On Sun, Jun 17, 2018 at 1:04 PM, Jason Gunthorpe <j...@ziepe.ca> wrote:
> On Sun, Jun 17, 2018 at 12:53:04PM -0700, Dan Williams wrote:
>> > diff --git a/mm/rmap.c b/mm/rmap.c
>> > index 6db729dc4c50..37576f0a4645 100644
>> > +++ b/mm/rmap.c
>> > @@ -1360,6 +1360,8 @@ static bool try_to_unmap_one(struct page *page, 
>> > struct vm_area_struct *vma,
>> >                                 flags & TTU_SPLIT_FREEZE, page);
>> >         }
>> >
>> > +       if (PageDmaPinned(page))
>> > +               return false;
>> >         /*
>> >          * We have to assume the worse case ie pmd for invalidation. Note 
>> > that
>> >          * the page can not be free in this function as call of 
>> > try_to_unmap()
>>
>> We have a similiar problem with DAX and the conclusion we came to is
>> that it is not acceptable for userspace to arbitrarily block kernel
>> actions. The conclusion there was: 'wait' if the DMA is transient, and
>> 'revoke' if the DMA is long lived, or otherwise 'block' long-lived DMA
>> if a revocation mechanism is not available.
>
> This might be the right answer for certain things, but it shouldn't be
> the immediate reaction to everthing.

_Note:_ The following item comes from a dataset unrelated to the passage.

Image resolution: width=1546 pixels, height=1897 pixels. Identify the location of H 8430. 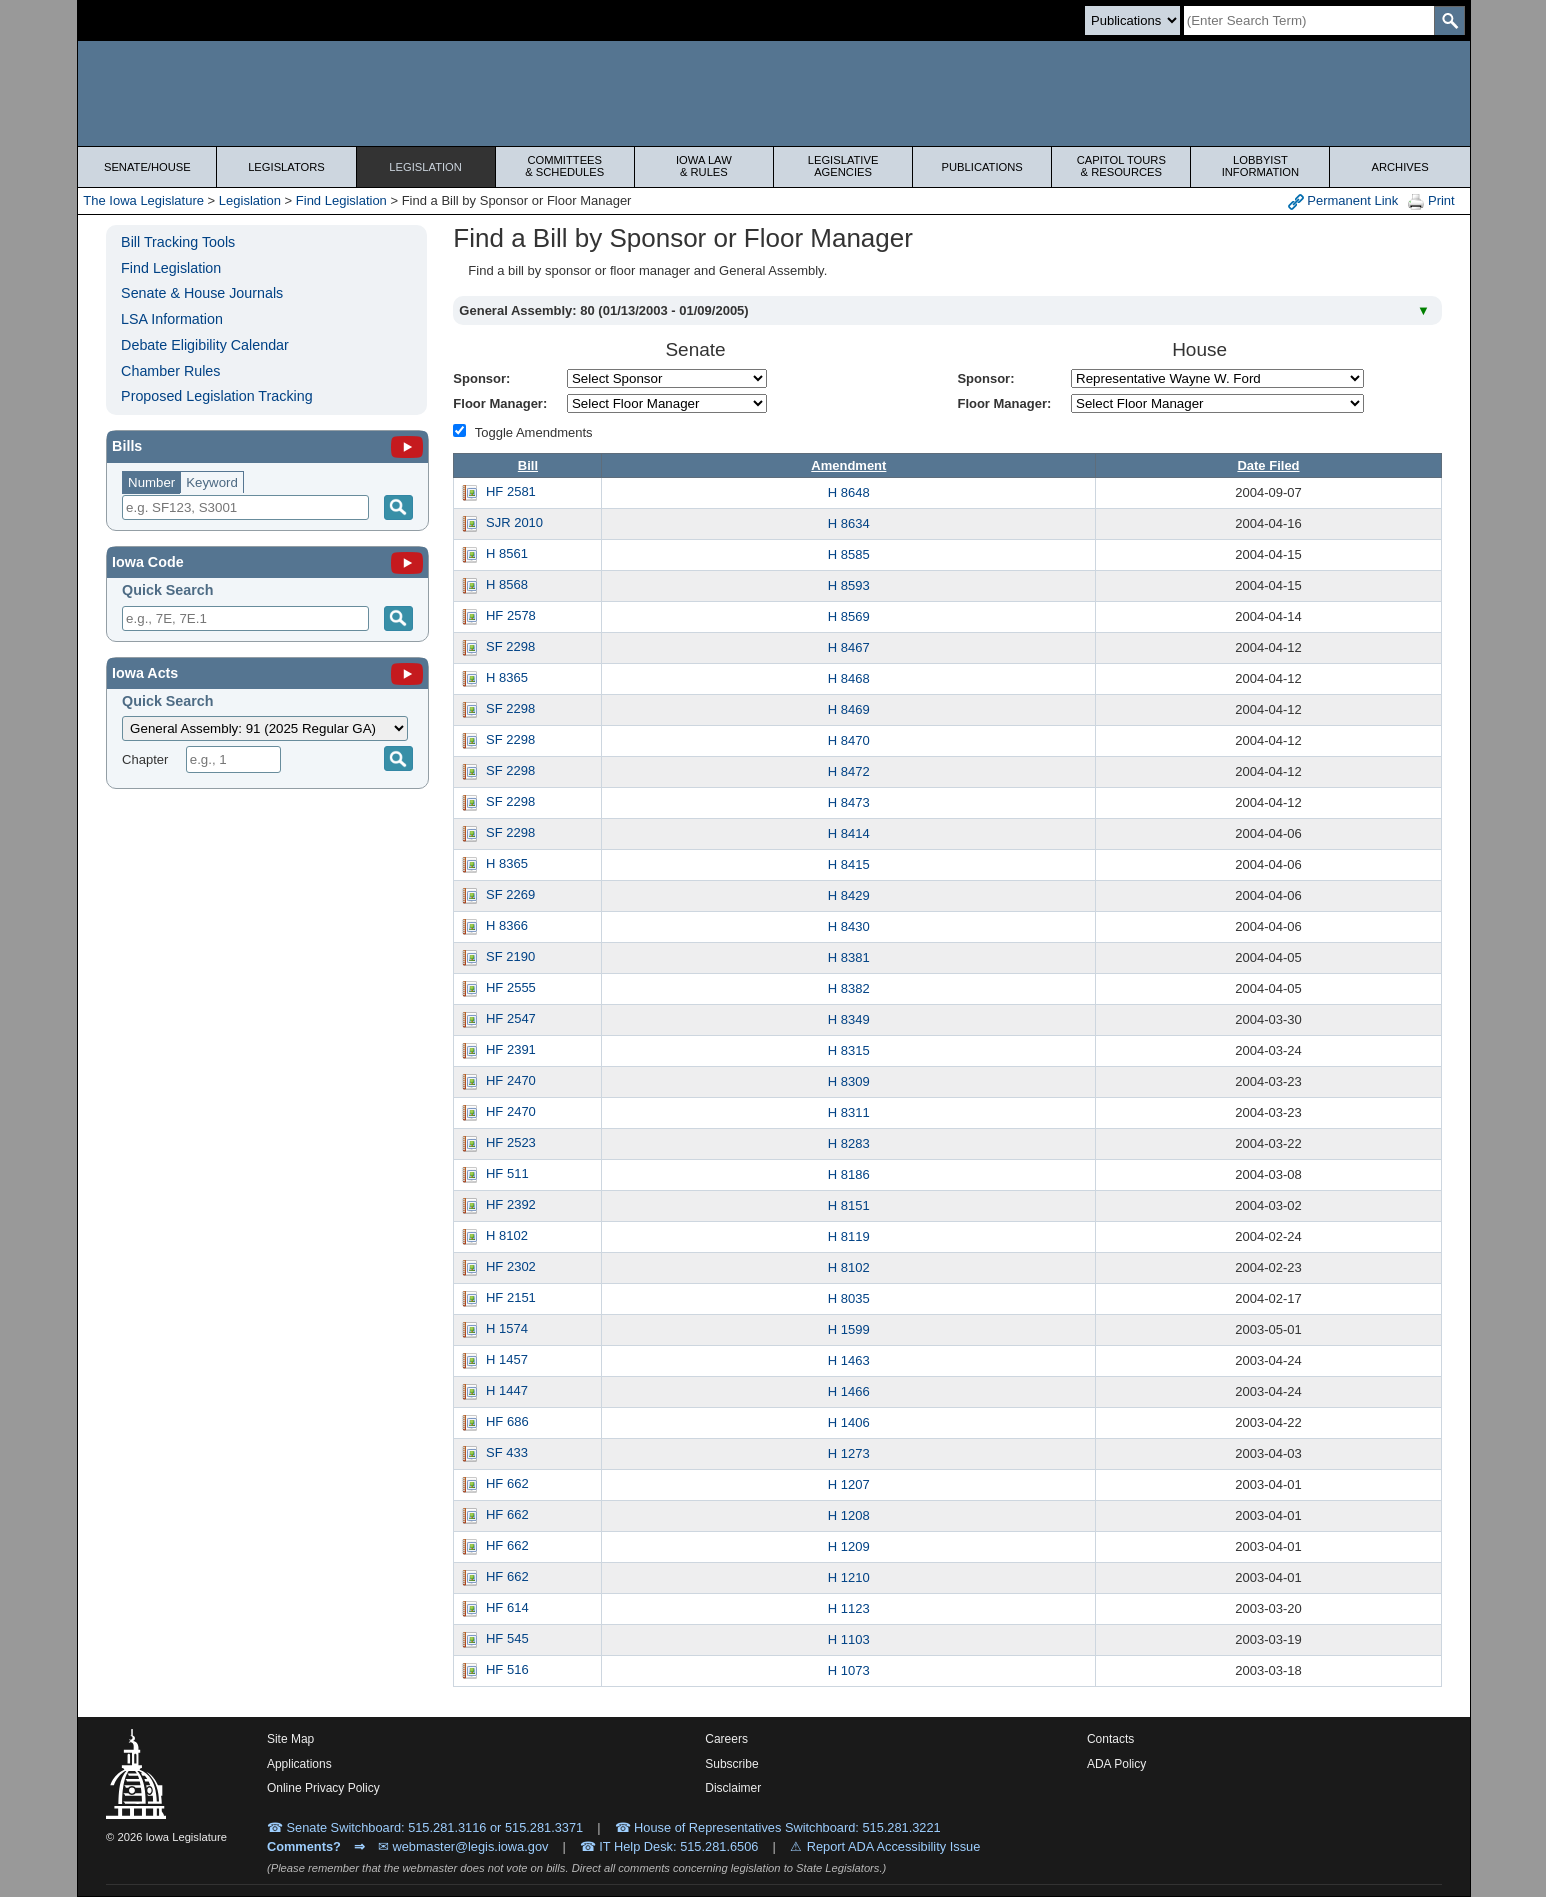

There are many user APIs that
> block kernel actions and hold kernel resources.
>
> IMHO, there should be an identifiable objection, eg is blocking going
> to create a DOS, dead-lock, insecurity, etc?

I believe kernel behavior regression is a primary concern as now
fallocate() and truncate() can randomly fail where they didn't before.